DATA:

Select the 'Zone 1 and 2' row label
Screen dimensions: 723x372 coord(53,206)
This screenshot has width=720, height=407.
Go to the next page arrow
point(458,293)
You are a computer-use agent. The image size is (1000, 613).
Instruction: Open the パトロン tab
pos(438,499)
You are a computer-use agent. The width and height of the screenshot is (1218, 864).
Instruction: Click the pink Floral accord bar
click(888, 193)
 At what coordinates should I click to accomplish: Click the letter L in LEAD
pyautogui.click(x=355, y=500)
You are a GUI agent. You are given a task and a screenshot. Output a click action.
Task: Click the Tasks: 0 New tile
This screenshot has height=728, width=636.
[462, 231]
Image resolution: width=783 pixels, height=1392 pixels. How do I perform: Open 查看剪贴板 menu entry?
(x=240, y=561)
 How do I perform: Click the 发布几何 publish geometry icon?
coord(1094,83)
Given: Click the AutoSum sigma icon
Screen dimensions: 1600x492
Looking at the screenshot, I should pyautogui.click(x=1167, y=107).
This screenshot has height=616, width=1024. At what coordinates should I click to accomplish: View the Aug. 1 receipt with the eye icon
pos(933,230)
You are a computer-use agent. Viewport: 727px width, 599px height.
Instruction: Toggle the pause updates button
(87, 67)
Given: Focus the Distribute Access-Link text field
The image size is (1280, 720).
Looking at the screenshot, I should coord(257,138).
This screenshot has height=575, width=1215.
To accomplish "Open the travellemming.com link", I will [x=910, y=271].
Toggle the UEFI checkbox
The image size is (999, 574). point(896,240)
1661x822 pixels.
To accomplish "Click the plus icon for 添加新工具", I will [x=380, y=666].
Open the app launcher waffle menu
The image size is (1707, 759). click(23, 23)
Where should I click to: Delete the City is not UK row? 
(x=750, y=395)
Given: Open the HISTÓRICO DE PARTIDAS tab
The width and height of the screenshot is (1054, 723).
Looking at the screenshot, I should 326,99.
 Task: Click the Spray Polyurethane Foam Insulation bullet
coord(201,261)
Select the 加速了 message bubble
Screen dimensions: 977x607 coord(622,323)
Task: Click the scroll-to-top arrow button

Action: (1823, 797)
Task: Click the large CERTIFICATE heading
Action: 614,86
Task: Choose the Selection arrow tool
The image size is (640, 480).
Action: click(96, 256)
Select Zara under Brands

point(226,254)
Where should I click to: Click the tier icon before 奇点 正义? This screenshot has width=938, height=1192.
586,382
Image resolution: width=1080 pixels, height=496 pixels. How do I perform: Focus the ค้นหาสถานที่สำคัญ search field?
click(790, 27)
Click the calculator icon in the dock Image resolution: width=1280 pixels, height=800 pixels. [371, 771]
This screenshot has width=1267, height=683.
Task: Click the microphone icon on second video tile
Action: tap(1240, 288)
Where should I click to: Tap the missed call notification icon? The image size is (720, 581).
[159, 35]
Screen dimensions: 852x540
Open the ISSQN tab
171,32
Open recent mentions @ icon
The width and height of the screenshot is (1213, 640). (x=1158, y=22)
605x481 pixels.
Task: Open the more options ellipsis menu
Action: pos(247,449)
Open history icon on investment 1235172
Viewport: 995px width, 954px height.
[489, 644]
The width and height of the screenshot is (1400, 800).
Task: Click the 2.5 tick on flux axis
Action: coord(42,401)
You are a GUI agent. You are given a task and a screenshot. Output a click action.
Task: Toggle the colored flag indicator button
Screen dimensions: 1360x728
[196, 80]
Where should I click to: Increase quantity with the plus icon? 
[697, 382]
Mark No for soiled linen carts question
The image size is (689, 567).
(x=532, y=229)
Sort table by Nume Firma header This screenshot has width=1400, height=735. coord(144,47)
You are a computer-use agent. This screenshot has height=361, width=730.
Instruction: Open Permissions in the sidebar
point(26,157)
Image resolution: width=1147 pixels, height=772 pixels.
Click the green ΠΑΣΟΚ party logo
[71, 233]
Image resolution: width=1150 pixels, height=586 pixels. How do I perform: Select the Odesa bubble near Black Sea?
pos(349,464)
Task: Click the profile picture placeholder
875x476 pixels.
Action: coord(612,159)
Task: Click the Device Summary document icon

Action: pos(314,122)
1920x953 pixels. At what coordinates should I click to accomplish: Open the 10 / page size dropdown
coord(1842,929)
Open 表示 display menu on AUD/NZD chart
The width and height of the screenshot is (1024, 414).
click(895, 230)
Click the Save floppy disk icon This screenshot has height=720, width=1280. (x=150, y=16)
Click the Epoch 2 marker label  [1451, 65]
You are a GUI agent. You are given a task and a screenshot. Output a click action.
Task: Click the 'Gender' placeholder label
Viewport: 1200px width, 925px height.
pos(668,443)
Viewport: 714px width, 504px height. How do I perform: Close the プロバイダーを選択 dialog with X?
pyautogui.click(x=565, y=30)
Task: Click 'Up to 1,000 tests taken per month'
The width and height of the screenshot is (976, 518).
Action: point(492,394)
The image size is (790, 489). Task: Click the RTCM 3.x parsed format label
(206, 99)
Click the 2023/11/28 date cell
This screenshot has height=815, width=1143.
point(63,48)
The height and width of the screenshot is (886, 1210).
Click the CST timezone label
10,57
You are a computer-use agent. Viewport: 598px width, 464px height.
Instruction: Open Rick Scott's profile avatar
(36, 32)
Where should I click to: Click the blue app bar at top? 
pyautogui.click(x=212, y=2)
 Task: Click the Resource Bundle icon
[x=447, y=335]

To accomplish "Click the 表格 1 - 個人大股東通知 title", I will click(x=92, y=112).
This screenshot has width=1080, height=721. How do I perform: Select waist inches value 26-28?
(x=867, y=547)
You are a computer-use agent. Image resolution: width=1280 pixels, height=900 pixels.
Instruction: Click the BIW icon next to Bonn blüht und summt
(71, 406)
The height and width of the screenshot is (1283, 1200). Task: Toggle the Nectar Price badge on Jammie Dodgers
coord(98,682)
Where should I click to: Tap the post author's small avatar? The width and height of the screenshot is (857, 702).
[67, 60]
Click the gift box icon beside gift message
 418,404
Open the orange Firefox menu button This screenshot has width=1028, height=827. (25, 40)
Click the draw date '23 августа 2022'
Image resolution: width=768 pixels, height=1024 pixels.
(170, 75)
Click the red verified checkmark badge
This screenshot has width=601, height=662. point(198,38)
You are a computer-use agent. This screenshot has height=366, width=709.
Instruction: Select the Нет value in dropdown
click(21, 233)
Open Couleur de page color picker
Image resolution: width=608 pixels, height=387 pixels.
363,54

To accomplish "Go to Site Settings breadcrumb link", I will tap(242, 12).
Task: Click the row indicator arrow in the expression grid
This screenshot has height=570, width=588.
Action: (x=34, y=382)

REQUIRED WORK: Word for word, repeat the line holding "Task: Click the row" and all lines after it through the end of the entries above.

OUTPUT OF THE TASK:
Task: Click the row indicator arrow in the expression grid
This screenshot has height=570, width=588.
Action: (x=34, y=382)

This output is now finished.